I love stories about time travel. I watched 'Back to the Future' every single day for a year when I was around fifteen. 'Back to the Future' is the ultimate. And an absolutely brilliantly told story.
We don’t need a time machine to at least look back a little. You and your brothers, with whom you started making films early, moved to LA quite young. How do you look back on those years now?
I loved my time in LA. I remember saying to my best friend Courtney when she was feeling down, “We are young, talented actors in Hollywood, we are the luckiest people on the entire planet!” And that’s exactly how I felt, it was magical. We thought we were Brando back then.
Could that version of you imagine himself as a future author?

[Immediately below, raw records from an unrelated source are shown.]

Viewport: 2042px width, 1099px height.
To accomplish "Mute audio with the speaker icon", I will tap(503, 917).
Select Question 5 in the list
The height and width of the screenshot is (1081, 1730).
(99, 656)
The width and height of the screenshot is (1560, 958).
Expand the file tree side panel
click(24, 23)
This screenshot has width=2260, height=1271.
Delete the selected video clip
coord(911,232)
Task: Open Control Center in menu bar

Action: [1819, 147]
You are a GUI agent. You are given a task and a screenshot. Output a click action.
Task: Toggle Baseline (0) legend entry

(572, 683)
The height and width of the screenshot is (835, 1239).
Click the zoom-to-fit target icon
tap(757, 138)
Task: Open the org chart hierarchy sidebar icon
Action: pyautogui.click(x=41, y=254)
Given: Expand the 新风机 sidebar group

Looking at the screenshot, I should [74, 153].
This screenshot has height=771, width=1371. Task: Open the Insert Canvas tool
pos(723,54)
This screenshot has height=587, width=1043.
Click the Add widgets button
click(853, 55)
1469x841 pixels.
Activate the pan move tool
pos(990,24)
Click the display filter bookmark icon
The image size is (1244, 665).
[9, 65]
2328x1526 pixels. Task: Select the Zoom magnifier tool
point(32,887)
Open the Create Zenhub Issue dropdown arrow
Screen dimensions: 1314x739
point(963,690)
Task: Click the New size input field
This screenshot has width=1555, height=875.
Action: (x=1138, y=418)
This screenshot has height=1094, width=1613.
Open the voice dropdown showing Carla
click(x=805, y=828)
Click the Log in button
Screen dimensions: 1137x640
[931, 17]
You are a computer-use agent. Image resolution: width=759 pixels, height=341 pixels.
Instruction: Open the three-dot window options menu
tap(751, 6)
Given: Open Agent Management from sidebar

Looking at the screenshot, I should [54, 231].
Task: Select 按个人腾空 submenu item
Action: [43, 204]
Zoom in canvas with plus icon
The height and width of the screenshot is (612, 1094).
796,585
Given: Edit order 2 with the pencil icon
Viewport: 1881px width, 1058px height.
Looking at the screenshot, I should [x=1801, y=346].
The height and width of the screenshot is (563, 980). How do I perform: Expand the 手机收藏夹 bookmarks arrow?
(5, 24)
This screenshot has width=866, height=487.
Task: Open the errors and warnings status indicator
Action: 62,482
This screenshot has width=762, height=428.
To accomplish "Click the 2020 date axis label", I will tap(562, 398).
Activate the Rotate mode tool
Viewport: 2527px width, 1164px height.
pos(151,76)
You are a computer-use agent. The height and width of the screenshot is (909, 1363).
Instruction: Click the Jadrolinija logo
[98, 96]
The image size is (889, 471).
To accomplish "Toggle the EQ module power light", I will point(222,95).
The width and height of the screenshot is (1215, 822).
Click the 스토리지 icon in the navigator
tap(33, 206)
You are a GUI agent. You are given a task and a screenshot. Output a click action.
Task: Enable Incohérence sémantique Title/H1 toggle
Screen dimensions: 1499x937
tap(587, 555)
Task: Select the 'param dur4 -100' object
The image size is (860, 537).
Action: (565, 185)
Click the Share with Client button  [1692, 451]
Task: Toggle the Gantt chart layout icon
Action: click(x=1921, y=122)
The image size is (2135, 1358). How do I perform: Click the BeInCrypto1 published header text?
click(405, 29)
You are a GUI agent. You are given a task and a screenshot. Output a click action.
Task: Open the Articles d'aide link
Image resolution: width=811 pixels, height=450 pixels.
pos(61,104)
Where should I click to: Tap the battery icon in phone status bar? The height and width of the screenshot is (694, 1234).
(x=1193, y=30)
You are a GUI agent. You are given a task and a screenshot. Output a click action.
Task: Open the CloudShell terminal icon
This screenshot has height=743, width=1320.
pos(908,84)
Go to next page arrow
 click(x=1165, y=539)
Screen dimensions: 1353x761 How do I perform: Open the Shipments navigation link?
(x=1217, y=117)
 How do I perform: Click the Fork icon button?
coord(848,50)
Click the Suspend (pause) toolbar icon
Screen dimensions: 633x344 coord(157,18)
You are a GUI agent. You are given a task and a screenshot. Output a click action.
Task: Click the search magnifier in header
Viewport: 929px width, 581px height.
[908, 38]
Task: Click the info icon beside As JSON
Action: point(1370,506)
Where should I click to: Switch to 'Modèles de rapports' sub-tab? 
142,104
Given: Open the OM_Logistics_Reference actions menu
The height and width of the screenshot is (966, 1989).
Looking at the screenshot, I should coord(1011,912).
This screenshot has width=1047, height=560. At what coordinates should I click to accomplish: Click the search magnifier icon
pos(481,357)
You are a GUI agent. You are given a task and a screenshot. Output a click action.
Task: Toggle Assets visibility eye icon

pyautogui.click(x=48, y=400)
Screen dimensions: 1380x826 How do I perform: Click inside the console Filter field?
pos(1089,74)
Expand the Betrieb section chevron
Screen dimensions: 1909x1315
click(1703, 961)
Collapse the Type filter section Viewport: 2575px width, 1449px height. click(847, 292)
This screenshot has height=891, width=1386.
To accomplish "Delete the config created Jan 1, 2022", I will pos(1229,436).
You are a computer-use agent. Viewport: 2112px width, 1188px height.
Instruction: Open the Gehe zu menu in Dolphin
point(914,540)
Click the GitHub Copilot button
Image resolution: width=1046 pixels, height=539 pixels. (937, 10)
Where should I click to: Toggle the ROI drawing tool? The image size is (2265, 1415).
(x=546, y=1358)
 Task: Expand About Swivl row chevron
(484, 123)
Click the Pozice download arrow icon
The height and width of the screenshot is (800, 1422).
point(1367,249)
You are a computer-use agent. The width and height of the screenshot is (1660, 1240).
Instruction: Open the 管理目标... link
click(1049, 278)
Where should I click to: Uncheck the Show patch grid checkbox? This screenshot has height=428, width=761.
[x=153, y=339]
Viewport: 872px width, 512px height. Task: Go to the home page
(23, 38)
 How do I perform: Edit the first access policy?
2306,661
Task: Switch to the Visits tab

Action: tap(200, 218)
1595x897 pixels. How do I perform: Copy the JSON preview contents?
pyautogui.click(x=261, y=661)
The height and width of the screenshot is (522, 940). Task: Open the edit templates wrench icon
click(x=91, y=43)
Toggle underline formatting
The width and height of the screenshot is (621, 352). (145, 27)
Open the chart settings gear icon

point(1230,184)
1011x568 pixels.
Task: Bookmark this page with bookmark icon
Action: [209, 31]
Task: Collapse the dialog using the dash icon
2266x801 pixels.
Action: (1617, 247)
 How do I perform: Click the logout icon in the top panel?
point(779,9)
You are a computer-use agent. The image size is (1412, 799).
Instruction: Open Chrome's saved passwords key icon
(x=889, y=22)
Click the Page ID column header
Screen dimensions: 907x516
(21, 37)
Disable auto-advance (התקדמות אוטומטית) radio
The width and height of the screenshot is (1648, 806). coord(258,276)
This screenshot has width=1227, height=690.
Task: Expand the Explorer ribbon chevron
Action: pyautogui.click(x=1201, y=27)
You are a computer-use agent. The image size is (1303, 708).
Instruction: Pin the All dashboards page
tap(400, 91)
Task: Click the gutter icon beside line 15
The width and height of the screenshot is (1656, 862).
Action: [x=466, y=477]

No, because I never had any ambitions to write. I was never passionate about it. I just wanted to create roles to play. And I realized early that I have many ideas that work, and it’s so hard to convey them to others who are supposed to write. I’ve tried. A lot. All to avoid writing it myself. But then I realized that if I want it written, the way I want it, I have to do it myself.
What was it like filming 'Dying of the Light' with 'Taxi Driver' and 'Raging Bull'-screenwriter Paul Schrader and, not least, Nicolas Cage?
Nicolas Cage was absolutely fantastic to work with but the one I was really starstruck by was Schrader. He’s a screenwriting god!
Is it true that Lukas Moodysson and Lars Von Trier were both involved in helping elevate your career here in Sweden?
No, that’s not quite right. I did get a push from Moodysson, but the Lars I think you’re referring to is Lars Jönsson, he was Sweden’s biggest producer in the early 2000s, he discovered Moodysson, Fares, Maria Blom and many more.
This fall we’ll see you in cinemas in the comedy 'Call Mom!' by Lisa Aschan. Do you have anything else coming up on the on-screen side of storytelling?
I filmed a series in Iceland at the start of the year, 'Thin Ice', with Lena Endre and Bianca Kronlöf. Then I did the second season of 'The Lawyer', which is now finished. After that I started on Colin Nutley’s 'Weddings, Funerals and Baptisms', which I’m filming now and at the same time I’m filming 'We Got This' for SVT and Jarowski, and next week I start playing the lead in the feature film 'The Woman Under the Bed' by the fantastic Robin Holm.
Will you keep on writing alongside acting?
I've just turned in my second novel, and begun writing a third. I'm also writing two new children’s books with my wife Malin, with whom I also have a column in the evening paper with. We are writing two more children’s books in the same series as 'The World's Bravest', which is the title of our first children’s book. And then my own books which I am writing right now. Phew!